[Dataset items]
=-=-=
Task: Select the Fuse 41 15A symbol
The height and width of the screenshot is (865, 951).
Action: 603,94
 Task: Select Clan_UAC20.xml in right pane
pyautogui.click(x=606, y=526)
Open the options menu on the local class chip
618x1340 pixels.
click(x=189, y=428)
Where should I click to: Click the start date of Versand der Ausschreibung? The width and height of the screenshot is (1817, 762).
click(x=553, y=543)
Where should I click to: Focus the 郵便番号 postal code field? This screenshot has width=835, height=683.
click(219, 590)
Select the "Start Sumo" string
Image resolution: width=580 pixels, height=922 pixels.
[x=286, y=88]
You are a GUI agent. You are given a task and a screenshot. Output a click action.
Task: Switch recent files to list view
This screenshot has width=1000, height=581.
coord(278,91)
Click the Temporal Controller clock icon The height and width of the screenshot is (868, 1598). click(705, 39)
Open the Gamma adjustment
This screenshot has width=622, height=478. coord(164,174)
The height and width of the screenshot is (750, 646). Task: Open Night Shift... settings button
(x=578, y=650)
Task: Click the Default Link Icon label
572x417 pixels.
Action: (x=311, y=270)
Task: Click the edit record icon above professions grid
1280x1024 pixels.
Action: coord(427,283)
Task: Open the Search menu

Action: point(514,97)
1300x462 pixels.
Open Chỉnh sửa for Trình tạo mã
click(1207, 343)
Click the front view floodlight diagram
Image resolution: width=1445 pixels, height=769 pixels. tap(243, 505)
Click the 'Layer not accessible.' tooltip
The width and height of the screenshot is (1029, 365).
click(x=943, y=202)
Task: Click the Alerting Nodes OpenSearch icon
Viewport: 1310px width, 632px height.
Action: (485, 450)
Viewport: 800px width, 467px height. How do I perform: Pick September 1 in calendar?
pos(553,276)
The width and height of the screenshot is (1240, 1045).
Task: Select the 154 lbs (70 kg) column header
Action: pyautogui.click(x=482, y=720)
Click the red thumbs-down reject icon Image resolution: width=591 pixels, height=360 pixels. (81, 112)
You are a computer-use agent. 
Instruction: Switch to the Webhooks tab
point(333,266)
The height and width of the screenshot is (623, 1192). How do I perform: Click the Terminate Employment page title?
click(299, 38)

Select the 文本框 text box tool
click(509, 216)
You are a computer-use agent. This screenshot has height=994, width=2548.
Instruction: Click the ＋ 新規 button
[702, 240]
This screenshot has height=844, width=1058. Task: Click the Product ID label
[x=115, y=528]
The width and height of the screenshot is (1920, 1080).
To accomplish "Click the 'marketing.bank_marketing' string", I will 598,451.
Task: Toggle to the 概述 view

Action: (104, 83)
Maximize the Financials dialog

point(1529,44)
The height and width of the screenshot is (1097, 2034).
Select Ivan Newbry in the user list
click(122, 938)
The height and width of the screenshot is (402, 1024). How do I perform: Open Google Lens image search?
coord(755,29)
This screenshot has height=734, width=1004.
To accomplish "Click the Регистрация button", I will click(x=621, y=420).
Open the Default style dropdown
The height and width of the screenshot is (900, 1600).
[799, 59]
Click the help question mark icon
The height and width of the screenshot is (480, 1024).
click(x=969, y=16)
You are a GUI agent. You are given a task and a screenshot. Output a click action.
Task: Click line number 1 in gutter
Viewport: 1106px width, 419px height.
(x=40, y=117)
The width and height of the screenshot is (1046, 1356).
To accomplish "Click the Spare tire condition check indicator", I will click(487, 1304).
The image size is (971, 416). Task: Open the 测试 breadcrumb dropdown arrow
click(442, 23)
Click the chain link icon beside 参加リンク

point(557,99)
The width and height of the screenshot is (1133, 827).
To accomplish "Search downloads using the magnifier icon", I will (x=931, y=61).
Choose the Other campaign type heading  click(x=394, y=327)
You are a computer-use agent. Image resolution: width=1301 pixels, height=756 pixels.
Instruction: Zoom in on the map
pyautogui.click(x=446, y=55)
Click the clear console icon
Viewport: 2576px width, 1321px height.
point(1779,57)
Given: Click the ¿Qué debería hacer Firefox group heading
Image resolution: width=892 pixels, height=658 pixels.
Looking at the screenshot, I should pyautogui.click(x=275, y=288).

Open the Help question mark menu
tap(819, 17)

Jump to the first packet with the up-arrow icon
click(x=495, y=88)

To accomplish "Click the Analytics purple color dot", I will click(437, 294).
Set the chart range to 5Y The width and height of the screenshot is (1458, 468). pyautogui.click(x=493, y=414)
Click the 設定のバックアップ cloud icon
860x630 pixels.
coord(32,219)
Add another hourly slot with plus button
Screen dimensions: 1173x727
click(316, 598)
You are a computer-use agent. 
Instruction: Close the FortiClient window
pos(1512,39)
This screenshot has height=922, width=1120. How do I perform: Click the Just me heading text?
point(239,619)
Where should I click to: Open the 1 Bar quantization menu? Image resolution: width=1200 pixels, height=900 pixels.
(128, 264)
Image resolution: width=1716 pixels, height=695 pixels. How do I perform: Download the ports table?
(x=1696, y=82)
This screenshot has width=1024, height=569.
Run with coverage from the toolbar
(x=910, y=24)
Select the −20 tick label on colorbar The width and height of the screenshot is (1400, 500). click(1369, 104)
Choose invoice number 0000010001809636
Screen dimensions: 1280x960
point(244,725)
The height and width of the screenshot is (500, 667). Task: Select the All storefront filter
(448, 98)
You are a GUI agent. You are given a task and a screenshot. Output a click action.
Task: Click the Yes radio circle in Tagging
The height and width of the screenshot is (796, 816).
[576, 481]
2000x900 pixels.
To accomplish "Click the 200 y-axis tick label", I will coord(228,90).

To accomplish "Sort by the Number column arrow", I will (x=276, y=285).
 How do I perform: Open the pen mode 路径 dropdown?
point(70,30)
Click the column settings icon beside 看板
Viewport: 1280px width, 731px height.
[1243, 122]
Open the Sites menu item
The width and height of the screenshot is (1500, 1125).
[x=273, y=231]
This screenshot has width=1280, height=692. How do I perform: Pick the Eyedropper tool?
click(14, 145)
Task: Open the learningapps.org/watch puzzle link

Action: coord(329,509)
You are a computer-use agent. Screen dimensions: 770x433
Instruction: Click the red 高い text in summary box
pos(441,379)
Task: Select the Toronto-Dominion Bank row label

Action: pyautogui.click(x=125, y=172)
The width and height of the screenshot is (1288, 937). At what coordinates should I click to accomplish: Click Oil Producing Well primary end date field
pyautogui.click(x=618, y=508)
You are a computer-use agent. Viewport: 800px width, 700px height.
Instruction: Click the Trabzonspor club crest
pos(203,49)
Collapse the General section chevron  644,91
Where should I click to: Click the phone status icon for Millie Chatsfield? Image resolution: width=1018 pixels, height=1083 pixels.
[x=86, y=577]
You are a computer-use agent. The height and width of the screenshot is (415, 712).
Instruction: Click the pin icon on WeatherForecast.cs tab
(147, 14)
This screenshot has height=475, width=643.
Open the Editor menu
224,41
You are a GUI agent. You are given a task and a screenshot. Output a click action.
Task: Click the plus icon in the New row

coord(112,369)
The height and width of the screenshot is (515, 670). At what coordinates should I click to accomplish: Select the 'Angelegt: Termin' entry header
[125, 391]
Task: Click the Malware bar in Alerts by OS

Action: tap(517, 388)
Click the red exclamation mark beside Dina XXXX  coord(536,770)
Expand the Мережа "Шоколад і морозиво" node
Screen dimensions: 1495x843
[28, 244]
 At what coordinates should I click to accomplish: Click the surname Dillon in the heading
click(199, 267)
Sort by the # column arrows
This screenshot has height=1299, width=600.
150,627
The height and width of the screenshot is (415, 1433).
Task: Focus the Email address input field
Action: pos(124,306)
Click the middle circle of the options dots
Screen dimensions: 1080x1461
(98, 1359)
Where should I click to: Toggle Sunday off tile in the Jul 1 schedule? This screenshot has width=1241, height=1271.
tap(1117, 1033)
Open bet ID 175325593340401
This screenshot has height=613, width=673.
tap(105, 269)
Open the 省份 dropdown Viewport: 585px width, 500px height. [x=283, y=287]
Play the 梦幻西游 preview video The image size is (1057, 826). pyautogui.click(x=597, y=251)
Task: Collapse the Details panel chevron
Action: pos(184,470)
=-=-=
• [ABOUT THIS TASK]
Filter the records above down to the lines that hold the string "Default".

• [RESULT]
Task: Click the Default Link Icon label
Open the Default style dropdown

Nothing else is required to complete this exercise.